═════ Input for this task

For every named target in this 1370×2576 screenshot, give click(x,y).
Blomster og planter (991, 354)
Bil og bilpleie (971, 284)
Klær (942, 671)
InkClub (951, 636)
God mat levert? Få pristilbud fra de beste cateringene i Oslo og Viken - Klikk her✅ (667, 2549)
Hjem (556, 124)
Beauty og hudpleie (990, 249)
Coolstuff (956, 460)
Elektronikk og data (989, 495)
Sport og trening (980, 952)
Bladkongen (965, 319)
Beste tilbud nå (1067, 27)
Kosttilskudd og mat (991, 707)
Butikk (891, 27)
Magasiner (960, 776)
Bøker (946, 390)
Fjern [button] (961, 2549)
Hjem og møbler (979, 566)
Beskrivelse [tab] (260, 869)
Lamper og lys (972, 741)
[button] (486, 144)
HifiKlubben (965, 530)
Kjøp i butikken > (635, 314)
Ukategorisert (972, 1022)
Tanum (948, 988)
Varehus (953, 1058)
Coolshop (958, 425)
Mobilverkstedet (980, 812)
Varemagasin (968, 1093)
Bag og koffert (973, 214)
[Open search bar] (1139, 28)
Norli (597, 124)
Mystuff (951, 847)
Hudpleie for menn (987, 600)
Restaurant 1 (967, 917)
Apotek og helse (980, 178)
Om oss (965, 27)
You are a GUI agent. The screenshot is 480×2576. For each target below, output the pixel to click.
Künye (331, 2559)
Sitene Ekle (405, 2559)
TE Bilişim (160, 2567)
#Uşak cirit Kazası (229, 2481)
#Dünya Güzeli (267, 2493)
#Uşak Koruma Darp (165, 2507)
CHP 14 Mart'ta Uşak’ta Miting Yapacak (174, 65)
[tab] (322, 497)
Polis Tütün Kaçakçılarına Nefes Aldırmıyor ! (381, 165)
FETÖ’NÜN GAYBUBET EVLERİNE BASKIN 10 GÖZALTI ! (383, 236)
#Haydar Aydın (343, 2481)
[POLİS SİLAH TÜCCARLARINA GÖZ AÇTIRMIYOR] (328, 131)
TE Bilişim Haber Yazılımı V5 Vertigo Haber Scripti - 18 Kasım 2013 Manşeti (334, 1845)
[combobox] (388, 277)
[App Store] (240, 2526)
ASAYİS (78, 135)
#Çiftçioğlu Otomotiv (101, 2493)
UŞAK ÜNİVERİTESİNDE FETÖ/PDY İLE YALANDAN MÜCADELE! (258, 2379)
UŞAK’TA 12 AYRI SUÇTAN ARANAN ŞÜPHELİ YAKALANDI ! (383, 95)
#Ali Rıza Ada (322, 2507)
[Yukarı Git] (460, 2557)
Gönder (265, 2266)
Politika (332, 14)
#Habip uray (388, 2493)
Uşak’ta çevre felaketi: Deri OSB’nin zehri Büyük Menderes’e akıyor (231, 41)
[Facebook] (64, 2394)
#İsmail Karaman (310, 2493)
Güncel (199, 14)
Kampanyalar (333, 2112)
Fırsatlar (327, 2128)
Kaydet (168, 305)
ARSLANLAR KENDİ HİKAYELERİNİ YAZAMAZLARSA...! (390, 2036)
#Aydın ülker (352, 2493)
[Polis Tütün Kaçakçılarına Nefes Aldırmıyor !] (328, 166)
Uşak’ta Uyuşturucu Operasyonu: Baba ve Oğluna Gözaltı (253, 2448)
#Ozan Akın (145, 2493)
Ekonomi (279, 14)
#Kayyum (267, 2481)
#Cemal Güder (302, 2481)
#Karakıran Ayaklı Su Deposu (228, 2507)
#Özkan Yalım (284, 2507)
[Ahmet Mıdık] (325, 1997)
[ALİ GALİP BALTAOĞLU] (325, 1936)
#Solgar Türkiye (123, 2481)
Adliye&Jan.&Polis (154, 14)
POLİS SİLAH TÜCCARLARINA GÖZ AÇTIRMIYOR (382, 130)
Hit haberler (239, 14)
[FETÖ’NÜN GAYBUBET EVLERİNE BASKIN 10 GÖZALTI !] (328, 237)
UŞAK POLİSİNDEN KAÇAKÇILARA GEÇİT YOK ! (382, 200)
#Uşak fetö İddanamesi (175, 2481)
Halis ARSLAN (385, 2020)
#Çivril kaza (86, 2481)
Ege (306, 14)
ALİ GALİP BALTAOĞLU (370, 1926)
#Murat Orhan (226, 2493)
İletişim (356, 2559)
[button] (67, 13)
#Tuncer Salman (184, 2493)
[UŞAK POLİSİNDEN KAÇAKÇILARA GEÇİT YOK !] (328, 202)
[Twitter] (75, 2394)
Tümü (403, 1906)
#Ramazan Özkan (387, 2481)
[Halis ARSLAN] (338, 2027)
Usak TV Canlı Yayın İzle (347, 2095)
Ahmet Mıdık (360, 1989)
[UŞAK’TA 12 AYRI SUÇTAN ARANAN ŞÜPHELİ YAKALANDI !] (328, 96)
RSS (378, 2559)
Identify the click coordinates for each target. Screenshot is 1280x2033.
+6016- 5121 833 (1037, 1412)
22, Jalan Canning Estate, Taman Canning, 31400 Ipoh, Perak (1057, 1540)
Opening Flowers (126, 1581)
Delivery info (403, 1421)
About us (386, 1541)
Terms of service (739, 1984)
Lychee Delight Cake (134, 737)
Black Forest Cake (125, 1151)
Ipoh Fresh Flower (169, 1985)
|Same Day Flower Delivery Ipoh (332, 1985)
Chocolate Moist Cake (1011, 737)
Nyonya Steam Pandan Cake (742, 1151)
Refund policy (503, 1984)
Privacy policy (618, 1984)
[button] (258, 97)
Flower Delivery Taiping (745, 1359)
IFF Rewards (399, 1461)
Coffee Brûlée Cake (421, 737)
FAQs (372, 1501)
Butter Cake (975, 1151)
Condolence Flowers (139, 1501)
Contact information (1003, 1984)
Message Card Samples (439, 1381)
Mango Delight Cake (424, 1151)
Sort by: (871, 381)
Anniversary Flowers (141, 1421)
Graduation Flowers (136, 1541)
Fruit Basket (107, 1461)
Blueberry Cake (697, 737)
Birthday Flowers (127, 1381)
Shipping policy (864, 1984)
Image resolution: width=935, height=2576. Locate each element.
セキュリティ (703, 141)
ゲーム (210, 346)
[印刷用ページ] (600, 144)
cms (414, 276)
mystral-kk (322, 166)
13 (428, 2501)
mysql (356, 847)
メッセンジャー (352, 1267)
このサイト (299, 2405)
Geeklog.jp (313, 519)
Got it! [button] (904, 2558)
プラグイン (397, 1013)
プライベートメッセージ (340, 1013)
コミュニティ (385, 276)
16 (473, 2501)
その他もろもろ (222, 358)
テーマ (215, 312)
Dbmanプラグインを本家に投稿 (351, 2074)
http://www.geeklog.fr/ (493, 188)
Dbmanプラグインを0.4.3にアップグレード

══════════

> **Task requirements**: Read the records above. Show each line that has the string "Delivery".

> **Output for this exercise**:
Delivery info (403, 1421)
|Same Day Flower Delivery Ipoh (332, 1985)
Flower Delivery Taiping (745, 1359)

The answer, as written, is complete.